In the tradition of the Prince George Youth Soccer Association Pro Touch Soccer Academy introduced nearly a decade ago, the Whitecaps program Pawar started teaching two years ago encourages youth players to have a ball on their feet as much as possible during the drills so they develop a feel for the game at an early age.

"They played a lot of indoor soccer over the winter and they can handle the ball - you can see they've got great training mentality and have the right attitude and commitment level to improve in soccer," said Holtom. "We're trying to make it so we get the best kids in Prince George so we can develop them. In the future it might be able to work at the lower level so we can work with the players coming through to try to put them into the top-level."

The Northern Academy also has branches in Quesnel and Williams Lake. The same drills and same methods of teaching are used in the other Whitecaps regional academies in Vancouver, Nanaimo, Vernon, Nelson and Saskatoon. The goal is to establish a clear pathway for kids to follow, from the Whitecaps' regional academies to the residency program and, ultimately, the first team.

Five former Whitecaps residency players - midfielders Marco Bustos, Ben McKendry and Russell Teibert, goalie Marco Carducci and forward Caleb Clarke - are now with the MLS team.

Holtom, who shares the Northern Academy head coaching duties with Pawar, taught the Whitecaps summer academy programs in the Okanagan while he was still working in his native England with the Wolverhampton Wanderers academy program.

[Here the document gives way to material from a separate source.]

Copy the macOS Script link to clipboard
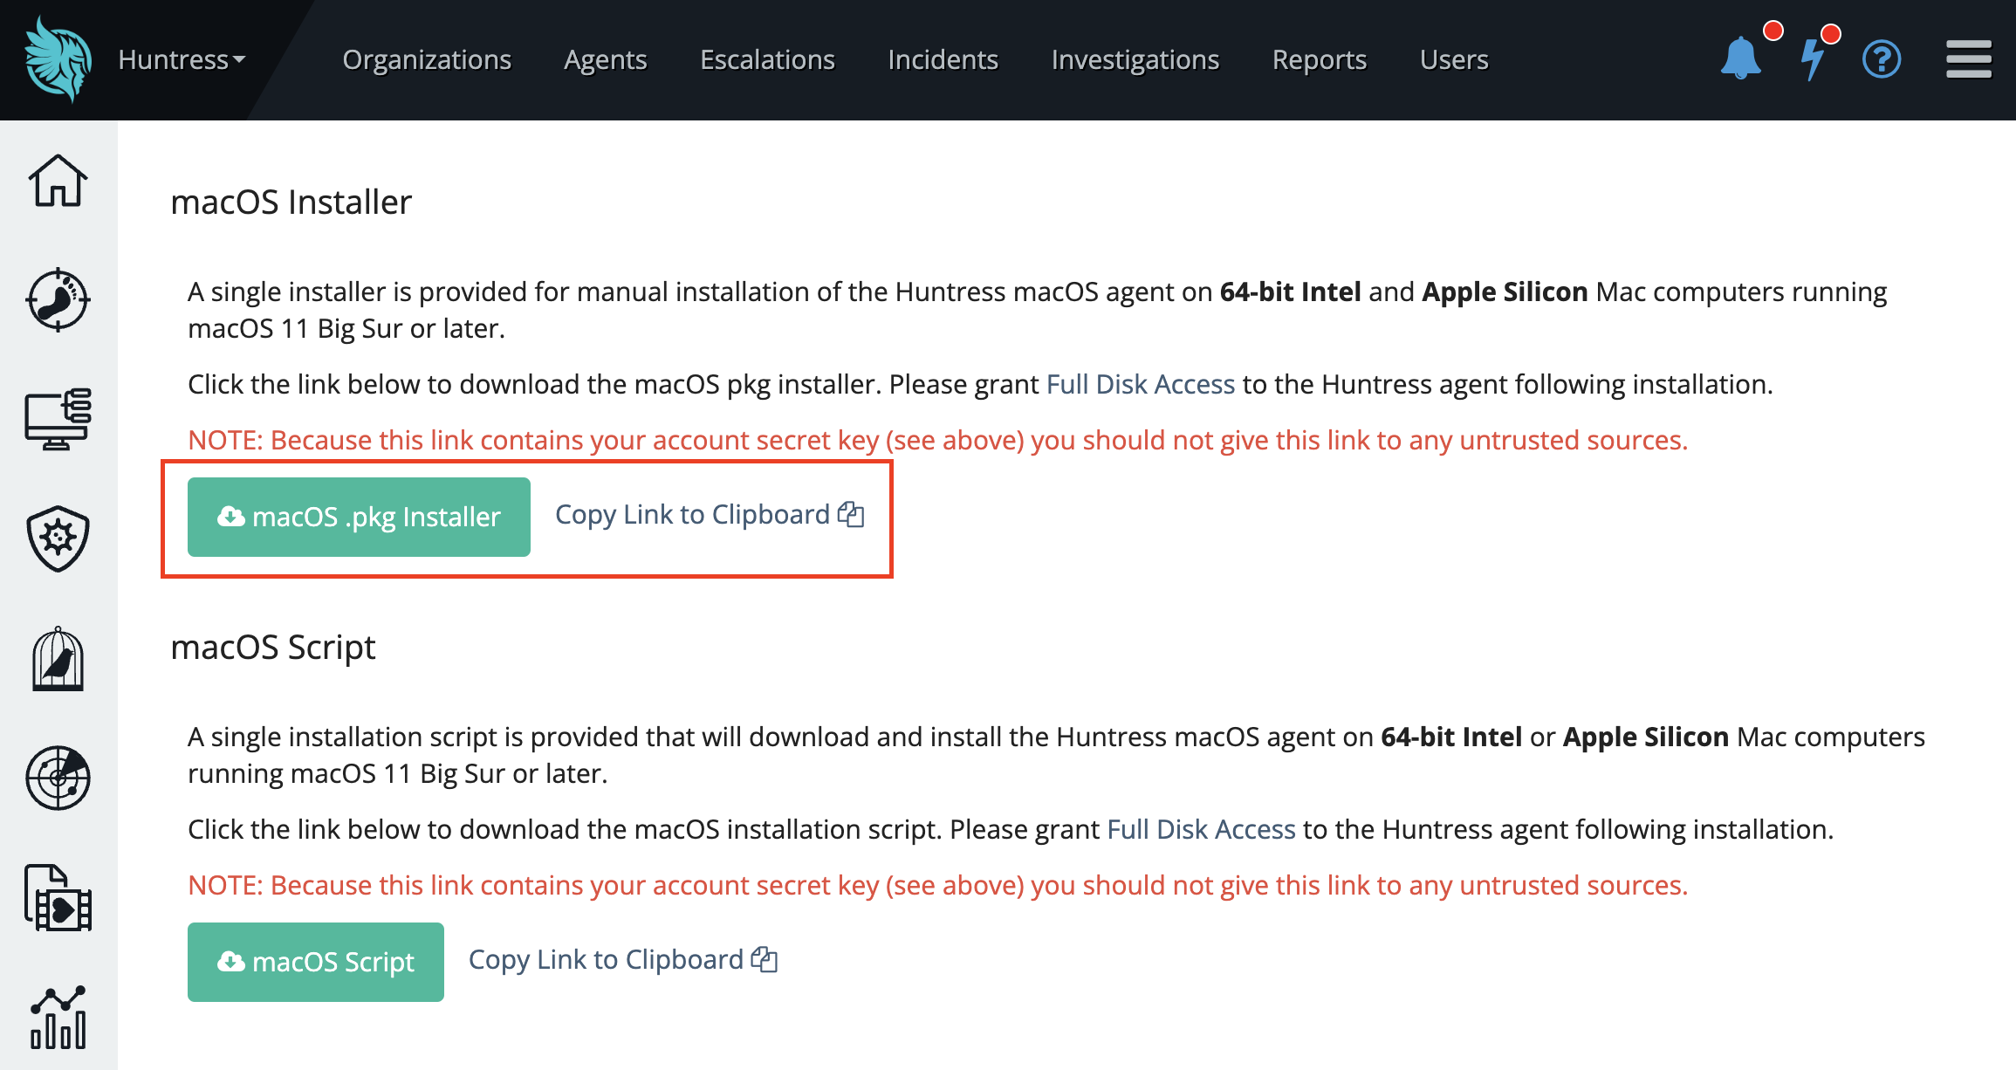 point(621,961)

He moved to Prince George last August.

In Prince George, there are 70 boys and 62 girls involved. The under-12 male and female players (pre-prospects) train in 90-minute sessions separated according to age and gender on Mondays and Wednesdays, while the 13- to 18-year-olds (prospects) are on the field Tuesdays and Thursdays. Each session begins with a warmup game, followed by training activities to work specific skills, followed by a small-a-side game.

"You'll start to see the benefits of the technical training that's going at these ages in a couple of years," said Pawar. "There are several players locally and abroad who are playing university (soccer) and are doing extremely well and that comes from having a solid technical base that we're proud enough to say that we had something to do with. This level of soccer for the committed and keen player has been around for a number of years now and we are seeing the benefits of it."